• **ABOUT THIS EXERCISE**
Repeat nothing but the lines below running from the one containing "[Share on X] (70, 199)" to the one containing "Continuar leyendo (145, 2330)". Keep both end lines.

• **EXERCISE DATA**
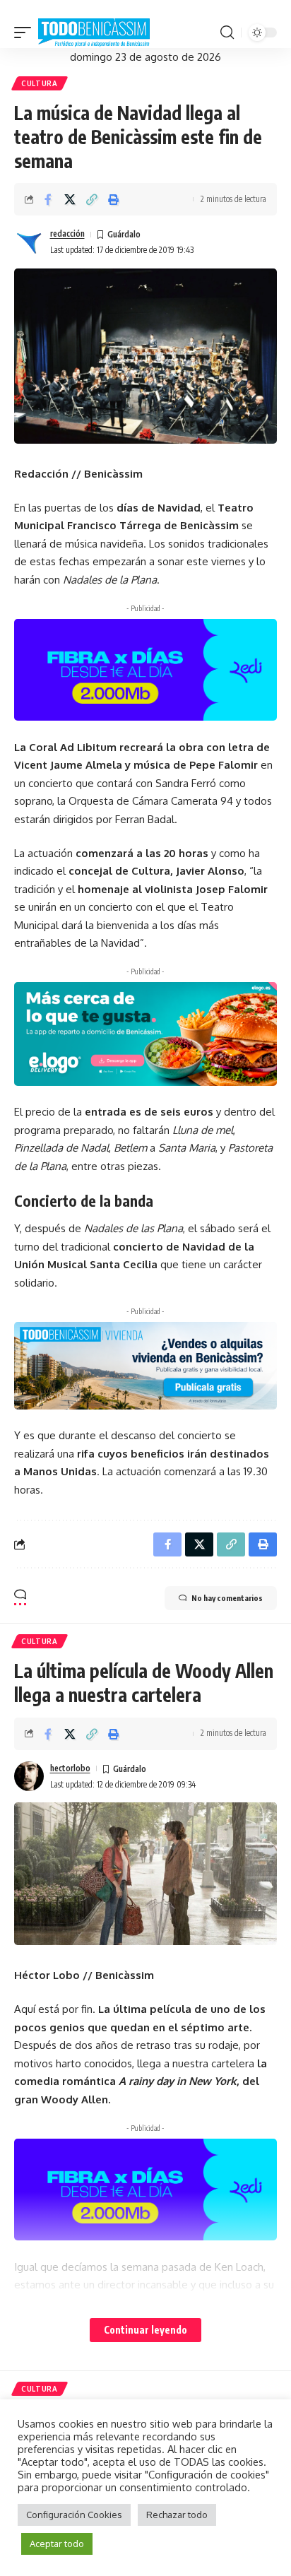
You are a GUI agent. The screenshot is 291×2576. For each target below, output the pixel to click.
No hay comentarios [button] (227, 1597)
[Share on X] (70, 199)
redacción (67, 233)
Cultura (39, 83)
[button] (26, 33)
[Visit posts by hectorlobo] (29, 1776)
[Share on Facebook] (48, 199)
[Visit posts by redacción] (29, 242)
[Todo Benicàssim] (94, 33)
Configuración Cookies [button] (74, 2514)
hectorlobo (70, 1768)
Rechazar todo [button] (177, 2514)
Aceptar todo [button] (57, 2543)
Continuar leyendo (145, 2330)
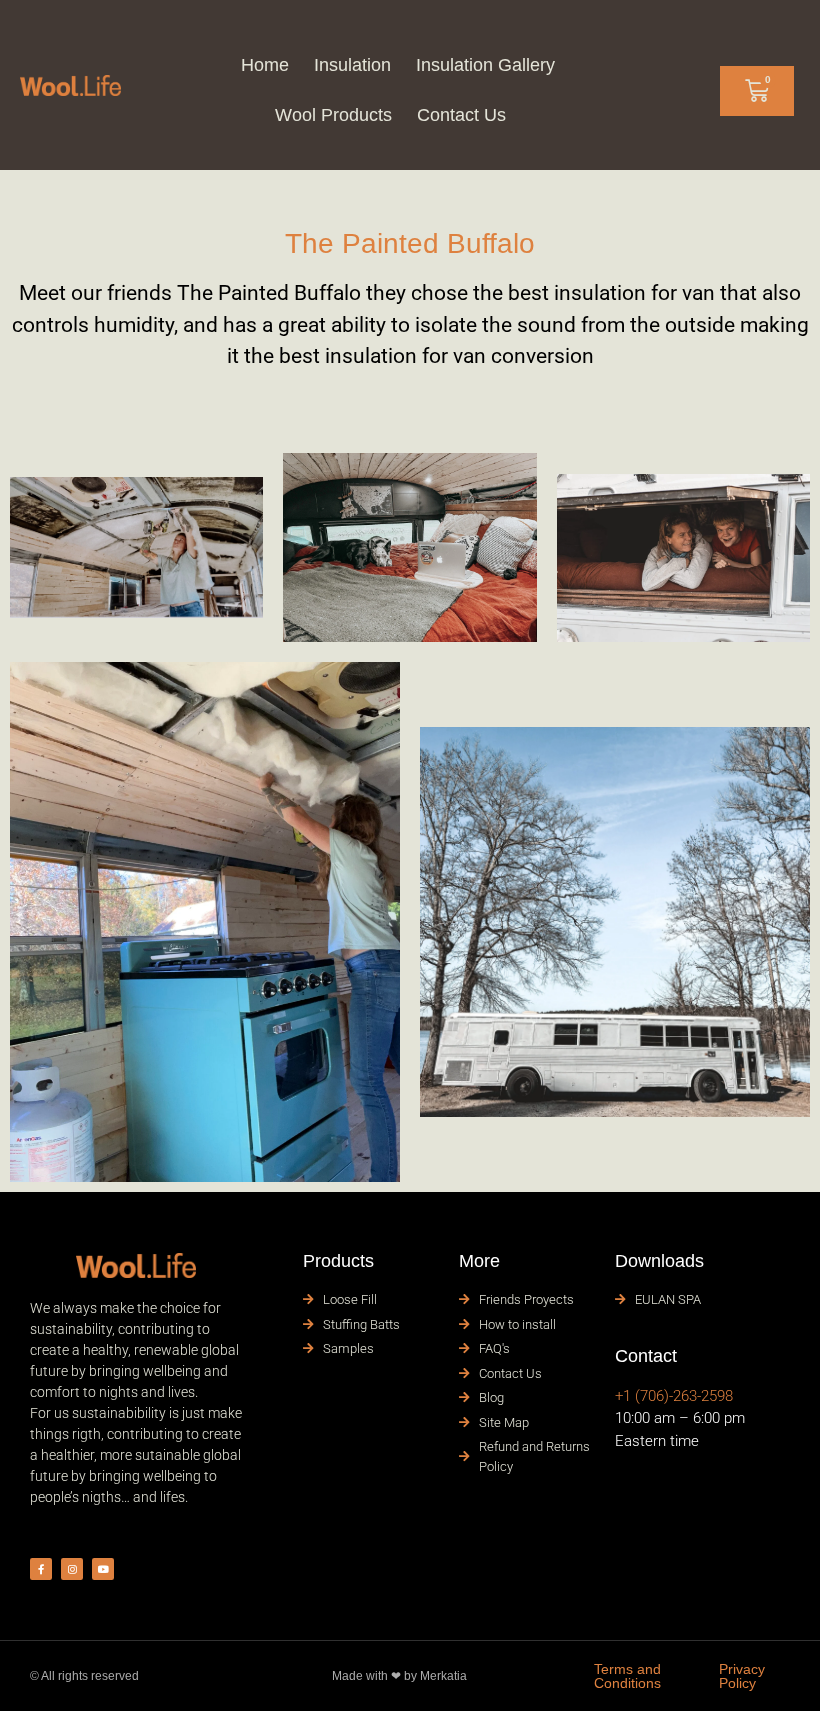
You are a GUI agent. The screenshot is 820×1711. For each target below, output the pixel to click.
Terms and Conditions (627, 1676)
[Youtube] (103, 1569)
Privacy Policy (742, 1676)
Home (265, 65)
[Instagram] (72, 1569)
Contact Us (461, 115)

• **ANSWER TO THIS EXERCISE**
[Share on X] (70, 199)
redacción (67, 233)
Cultura (39, 83)
[button] (26, 33)
[Visit posts by hectorlobo] (29, 1776)
[Share on Facebook] (48, 199)
[Visit posts by redacción] (29, 242)
[Todo Benicàssim] (94, 33)
Configuración Cookies [button] (74, 2514)
hectorlobo (70, 1768)
Rechazar todo [button] (177, 2514)
Aceptar todo [button] (57, 2543)
Continuar leyendo (145, 2330)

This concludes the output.